5. Generate a due diligence summary for a specific property
Compile all available information about one property from every document that mentions it:
Compile a due diligence summary for the property at 2847 Industrial Parkway, Columbus OH. Search all documents in the archive for any mention of this address. Pull the most recent appraisal value, current lease terms for all tenants, last inspection findings, historical financial performance from any annual reports, and any environmental assessments. Organize into sections: Property Overview, Financial Summary, Tenant Roster, Physical Condition, and Risk Factors.

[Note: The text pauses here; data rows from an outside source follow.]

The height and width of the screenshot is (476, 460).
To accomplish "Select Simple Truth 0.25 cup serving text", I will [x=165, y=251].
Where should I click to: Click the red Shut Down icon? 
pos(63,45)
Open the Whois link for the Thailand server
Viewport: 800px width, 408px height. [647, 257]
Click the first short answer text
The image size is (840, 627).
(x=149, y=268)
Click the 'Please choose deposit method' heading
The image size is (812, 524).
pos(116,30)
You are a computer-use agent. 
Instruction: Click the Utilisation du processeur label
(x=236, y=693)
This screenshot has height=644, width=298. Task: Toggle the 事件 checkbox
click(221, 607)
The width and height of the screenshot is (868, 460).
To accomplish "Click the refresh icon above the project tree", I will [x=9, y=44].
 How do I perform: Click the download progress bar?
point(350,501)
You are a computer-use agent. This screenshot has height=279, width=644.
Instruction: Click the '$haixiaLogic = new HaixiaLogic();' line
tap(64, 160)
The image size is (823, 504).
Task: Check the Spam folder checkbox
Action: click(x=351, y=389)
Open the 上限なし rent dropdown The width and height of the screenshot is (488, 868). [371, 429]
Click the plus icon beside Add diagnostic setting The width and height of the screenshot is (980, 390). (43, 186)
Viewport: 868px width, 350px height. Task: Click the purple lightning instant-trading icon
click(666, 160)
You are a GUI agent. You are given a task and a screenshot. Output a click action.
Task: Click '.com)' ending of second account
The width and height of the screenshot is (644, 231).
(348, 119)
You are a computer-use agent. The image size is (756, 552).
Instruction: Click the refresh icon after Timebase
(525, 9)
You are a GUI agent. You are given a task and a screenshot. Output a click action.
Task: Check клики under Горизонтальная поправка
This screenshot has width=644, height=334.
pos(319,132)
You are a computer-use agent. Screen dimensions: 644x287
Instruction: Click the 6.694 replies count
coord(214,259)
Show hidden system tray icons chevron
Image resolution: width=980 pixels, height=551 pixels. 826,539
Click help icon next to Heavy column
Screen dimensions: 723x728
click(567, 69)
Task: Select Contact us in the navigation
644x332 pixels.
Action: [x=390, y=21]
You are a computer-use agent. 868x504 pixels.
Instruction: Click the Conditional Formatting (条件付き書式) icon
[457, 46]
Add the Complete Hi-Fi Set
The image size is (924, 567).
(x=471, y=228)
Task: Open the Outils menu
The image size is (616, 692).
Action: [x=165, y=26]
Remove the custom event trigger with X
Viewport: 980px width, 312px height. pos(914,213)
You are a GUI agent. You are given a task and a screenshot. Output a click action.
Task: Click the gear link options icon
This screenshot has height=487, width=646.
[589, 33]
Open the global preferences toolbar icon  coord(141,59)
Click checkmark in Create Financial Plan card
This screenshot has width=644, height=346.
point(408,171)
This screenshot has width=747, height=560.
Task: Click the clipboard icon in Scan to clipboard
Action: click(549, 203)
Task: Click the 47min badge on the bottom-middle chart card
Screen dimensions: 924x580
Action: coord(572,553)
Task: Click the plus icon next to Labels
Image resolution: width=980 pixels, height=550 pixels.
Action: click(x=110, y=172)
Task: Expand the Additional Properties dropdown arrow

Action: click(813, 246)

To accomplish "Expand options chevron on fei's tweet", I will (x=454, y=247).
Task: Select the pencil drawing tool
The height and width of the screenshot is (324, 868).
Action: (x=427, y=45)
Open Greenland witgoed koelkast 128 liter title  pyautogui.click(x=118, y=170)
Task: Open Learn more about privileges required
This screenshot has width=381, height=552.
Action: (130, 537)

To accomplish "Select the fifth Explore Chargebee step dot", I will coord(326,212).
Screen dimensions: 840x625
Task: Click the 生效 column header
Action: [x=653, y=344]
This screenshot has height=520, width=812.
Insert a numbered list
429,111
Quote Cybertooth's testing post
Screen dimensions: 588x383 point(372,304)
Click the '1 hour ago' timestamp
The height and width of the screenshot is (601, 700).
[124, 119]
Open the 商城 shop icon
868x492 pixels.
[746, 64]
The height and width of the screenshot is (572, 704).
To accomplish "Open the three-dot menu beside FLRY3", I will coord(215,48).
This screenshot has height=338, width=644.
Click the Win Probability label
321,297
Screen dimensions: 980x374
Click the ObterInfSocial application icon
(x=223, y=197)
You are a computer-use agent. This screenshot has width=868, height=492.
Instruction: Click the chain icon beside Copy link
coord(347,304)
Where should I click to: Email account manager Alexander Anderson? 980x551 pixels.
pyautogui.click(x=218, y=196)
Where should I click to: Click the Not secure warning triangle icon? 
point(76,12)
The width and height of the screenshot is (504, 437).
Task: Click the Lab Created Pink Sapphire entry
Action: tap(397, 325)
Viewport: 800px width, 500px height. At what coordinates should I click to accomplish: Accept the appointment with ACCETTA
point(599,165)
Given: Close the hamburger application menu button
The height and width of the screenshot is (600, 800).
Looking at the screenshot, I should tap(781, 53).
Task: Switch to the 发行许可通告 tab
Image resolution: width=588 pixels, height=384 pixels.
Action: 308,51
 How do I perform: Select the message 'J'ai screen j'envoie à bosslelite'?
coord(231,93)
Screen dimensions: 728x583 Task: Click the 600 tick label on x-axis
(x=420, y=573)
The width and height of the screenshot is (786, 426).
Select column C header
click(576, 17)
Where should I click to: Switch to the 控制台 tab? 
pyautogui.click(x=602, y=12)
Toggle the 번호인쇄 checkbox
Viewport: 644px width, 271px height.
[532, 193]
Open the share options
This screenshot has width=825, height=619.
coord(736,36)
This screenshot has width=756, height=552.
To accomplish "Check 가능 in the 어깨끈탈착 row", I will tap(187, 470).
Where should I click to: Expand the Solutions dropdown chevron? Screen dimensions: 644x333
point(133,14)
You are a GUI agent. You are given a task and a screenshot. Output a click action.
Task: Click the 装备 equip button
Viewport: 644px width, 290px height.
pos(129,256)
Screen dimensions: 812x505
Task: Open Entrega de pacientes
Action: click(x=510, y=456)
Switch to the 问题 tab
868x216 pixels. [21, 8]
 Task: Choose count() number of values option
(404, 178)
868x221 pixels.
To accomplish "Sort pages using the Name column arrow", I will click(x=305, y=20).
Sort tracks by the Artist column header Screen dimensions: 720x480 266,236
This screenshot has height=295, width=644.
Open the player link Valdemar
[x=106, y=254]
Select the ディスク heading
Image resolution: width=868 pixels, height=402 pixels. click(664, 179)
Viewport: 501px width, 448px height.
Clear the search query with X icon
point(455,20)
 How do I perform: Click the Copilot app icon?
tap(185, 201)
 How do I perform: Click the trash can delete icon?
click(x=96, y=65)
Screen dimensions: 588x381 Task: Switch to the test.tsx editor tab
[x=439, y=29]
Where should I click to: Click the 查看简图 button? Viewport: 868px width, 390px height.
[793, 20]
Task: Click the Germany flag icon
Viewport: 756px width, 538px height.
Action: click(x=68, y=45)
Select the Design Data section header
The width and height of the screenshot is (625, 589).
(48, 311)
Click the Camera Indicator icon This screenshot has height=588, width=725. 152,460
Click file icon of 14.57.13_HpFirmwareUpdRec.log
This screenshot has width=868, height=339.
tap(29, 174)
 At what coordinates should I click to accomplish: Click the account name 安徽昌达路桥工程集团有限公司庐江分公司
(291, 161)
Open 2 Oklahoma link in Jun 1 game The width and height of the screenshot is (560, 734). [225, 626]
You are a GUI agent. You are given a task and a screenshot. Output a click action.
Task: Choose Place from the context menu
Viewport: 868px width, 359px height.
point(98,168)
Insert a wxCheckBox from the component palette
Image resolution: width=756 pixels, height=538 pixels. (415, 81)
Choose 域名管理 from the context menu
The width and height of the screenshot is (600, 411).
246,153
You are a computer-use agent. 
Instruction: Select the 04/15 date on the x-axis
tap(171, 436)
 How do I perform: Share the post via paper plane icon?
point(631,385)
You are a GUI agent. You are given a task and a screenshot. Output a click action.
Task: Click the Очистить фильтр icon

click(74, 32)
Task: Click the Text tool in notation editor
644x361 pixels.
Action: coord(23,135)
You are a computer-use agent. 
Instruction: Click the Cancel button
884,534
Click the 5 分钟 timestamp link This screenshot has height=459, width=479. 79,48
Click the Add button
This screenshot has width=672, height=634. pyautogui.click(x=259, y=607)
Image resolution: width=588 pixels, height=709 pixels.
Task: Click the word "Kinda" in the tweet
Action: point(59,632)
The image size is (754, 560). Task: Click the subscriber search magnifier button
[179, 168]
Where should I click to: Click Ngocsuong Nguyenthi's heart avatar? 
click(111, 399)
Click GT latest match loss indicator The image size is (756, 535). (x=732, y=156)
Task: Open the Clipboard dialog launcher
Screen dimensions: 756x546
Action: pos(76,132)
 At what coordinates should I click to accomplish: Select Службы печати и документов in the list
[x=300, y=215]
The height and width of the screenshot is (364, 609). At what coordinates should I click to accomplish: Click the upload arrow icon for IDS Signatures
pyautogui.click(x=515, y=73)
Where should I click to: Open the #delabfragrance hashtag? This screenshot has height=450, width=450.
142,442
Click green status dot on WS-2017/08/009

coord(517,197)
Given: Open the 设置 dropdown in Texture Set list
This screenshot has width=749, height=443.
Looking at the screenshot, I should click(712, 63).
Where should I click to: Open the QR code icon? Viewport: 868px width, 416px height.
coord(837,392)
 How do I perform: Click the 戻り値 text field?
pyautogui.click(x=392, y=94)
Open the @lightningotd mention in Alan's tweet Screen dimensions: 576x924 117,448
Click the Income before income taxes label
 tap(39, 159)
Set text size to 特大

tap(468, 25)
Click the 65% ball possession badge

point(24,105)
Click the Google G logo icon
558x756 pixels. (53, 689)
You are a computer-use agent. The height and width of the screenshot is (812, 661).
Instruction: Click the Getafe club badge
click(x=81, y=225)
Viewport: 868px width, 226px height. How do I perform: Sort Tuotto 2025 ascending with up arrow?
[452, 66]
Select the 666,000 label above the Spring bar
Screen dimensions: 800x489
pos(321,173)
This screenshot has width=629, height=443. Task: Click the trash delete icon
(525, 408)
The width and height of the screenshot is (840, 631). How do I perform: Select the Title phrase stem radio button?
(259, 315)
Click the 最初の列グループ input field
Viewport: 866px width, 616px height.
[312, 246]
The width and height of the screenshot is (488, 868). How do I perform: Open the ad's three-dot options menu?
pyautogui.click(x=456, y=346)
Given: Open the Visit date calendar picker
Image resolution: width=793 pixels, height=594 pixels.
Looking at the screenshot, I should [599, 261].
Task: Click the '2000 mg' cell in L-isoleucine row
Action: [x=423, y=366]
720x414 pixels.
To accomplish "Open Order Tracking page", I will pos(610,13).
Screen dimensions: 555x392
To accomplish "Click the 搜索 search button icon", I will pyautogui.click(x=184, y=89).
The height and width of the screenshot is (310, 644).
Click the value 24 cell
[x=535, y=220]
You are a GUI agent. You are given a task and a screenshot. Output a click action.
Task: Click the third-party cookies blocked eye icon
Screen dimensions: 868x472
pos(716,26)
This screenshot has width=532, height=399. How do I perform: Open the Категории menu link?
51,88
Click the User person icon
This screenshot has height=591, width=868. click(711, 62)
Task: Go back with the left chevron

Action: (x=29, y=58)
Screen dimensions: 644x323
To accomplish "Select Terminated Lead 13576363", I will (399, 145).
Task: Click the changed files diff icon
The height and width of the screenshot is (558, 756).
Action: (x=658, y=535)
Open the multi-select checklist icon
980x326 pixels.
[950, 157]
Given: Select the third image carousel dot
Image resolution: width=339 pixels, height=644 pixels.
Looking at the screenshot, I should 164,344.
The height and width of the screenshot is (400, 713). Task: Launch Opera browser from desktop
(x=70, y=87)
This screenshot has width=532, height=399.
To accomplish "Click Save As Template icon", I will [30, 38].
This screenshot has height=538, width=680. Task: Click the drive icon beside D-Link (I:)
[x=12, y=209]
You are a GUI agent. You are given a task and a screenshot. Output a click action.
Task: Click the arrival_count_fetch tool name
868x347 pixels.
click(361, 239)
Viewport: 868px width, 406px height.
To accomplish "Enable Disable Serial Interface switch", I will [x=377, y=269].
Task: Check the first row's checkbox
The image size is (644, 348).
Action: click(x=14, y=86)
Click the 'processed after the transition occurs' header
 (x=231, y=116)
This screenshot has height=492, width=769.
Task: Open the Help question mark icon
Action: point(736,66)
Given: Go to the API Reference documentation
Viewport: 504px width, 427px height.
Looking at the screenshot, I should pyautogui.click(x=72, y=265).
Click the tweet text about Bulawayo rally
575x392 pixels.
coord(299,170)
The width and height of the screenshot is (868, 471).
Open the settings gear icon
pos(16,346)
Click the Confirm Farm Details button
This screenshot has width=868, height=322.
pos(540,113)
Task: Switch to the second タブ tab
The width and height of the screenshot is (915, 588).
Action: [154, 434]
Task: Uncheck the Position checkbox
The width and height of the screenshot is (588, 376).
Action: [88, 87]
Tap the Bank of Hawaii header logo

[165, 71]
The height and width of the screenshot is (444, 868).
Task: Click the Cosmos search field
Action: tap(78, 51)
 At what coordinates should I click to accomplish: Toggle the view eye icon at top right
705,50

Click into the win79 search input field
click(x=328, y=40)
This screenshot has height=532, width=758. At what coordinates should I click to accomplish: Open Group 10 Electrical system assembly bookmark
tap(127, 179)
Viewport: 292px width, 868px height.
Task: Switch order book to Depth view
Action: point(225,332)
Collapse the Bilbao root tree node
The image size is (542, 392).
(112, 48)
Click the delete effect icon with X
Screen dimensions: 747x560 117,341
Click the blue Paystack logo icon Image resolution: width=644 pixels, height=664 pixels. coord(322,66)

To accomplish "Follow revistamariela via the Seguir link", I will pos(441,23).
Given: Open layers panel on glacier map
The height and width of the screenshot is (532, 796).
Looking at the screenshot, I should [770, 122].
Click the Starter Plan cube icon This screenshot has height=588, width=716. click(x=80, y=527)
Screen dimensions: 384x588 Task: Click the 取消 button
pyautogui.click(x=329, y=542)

A due diligence package pulls from 40-60 documents across multiple types. The summary should cite the source document and page number for every data point so the analyst can verify critical figures.
Real-World Example
The firm is evaluating whether to sell a 12-property industrial portfolio. Previously, the analyst would spend 3 days opening 180 PDFs to compile the data. With the automated pipeline, the OCR pass processes 87 scanned documents in under an hour, the structured extraction pulls appraisal data from all 12 properties and lease terms from 34 active tenants, and the cross-document query identifies that 3 properties have cap rates below the target threshold and 8 leases expire within 14 months.
The due diligence package that took 3 days now takes an afternoon, and the analyst spends their time analyzing the data rather than hunting for it. The portfolio analysis reveals that one property has an inspection report flagging $120,000 in deferred roof maintenance that was not reflected in the operating budget, a finding that adjusts the asking price downward by $400,000.